Column (a) shows examples of as collected SEM images. Column (b) displays the corresponding binary masks indicating the corrosion areas.
Implementation
The model was implemented using Pytorch33. The batch size was set to 8 for training. The parameters were updated by Adam optimizer34. The initial learning rate was 1×10-3, and the weight decay was 5×10-4. The analysis was conducted on a single Tesla V100 graphics processing unit. The training process was conducted in two steps. First, the model was trained on the PIS24 dataset for 300 epochs, initialized with pre-trained weights on MS COCO26. In the second step, the model was further trained on the newly constructed CSM dataset for an additional 300 epochs. In the inference stage, we used the testing data from the CSM database and obtained the corrosion segmentation results from the model. Additionally, the quantitative evaluation metrics were also calculated by comparing the predicted results with the ground truth.
To enhance the diversity of the training data and improve the predicting capability of the model, the data was augmented by rotating at 0o, 90o, 180o, 270o and flipping. The augmentation was implemented by a combination of rotations with horizontal, vertical, and dual axis flips at each angle. Additionally, random cropping, brightness adjustment, and resizing were adopted. Specifically, the augmentation process included: a 50% probability of horizontal flipping, random cropping within a range from 0 to 20%, random rotations from -15 to 15 degrees, random sharing from -5 to 5 degrees both horizontally and vertically, random brightness adjustment within a range from -25% to 25%, and random exposure adjustment within a range from -25% to 25%.
As shown in Fig. 8, the training and validation loss curves help assess the generalization performance of the model given the limited dataset of 84 labeled instances. While the dataset is relatively small, the model benefits from pretraining on a large external dataset, and the loss curves show no signs of overfitting. The training loss converges around epoch 300, and the validation loss approaches zero without divergence, indicating consistent learning rather than memorization. Furthermore, on the training set of 75 images, the precision, recall, and mAP metrics show stable and consistent performance, again supporting the robustness of the implementation under data-limited conditions.

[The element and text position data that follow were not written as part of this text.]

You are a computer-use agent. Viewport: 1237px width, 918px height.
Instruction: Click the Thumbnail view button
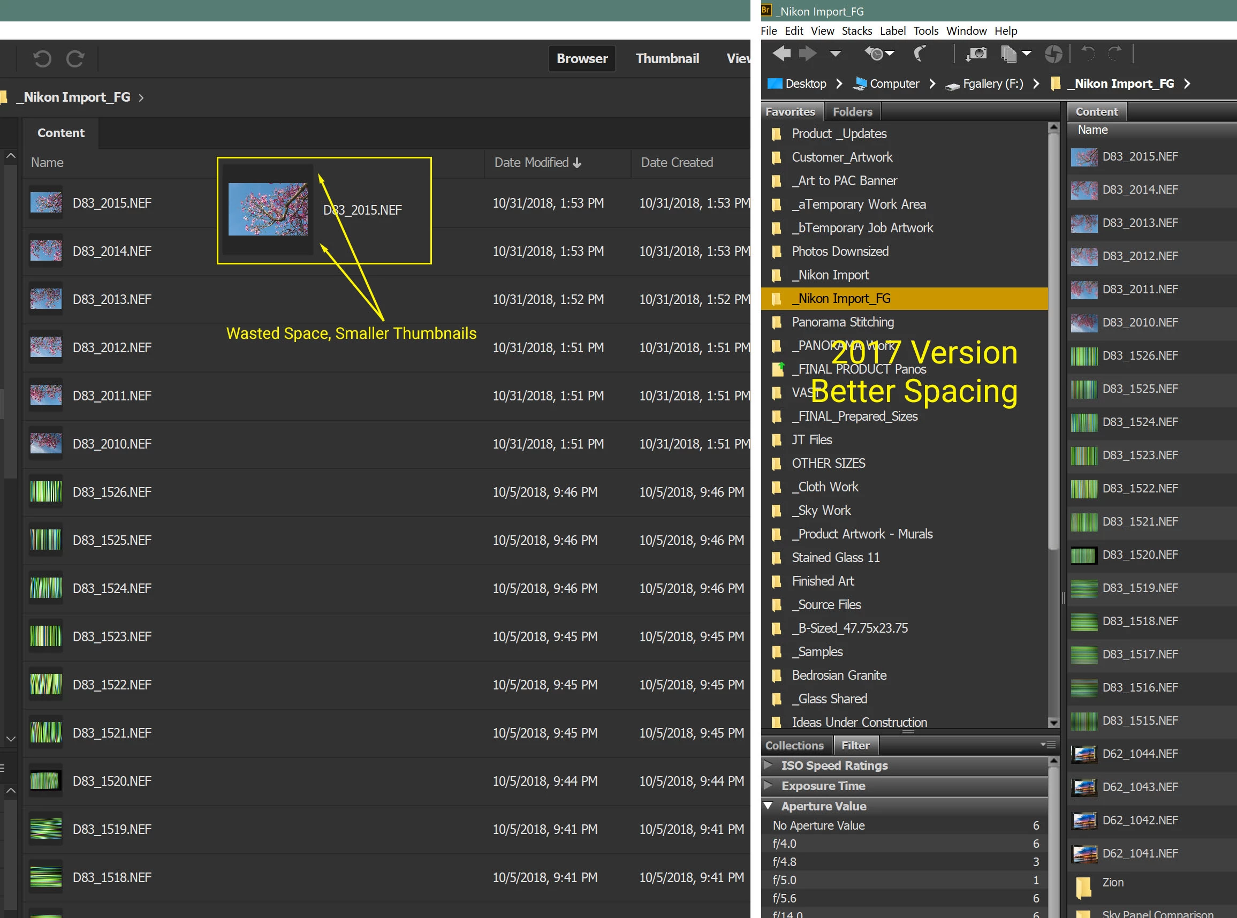click(667, 58)
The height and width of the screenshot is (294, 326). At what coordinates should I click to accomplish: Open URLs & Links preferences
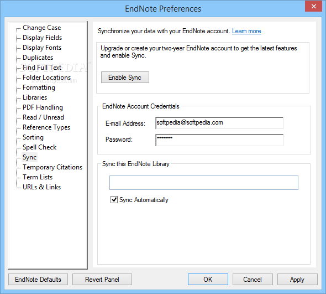[x=42, y=187]
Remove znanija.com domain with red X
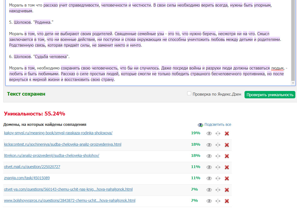This screenshot has width=297, height=210. click(x=227, y=178)
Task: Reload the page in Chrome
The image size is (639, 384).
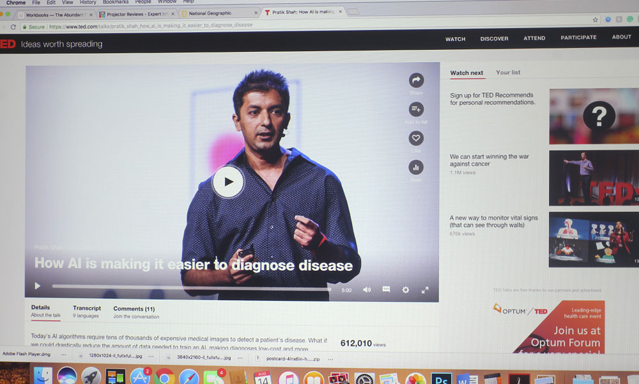Action: coord(13,27)
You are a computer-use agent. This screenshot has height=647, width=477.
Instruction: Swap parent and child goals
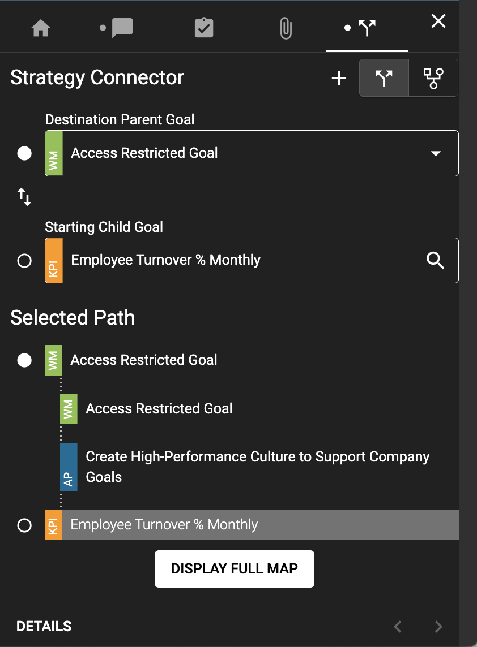pos(24,196)
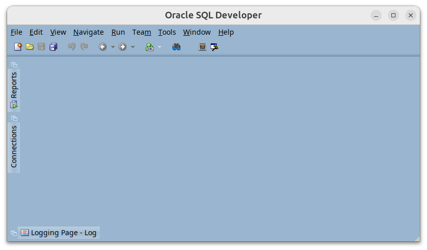Open the SQL Worksheet dropdown arrow
This screenshot has width=427, height=250.
tap(159, 47)
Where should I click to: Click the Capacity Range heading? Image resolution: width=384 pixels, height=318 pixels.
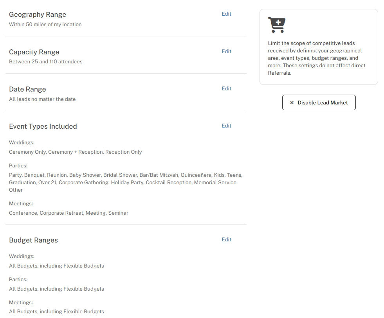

The first row shows the training loss curves with training halted after 300 epochs. The “box_loss” and “cls_loss” refer box IoU loss and box classification loss. The “seg_loss” indicates instance segmentation loss. The “obj_loss” is the averaged total loss. The y axis is the value of loss. The second row illustrates the precision, recall and mAP performance curves on the training set. The y axis is the metric value of performance.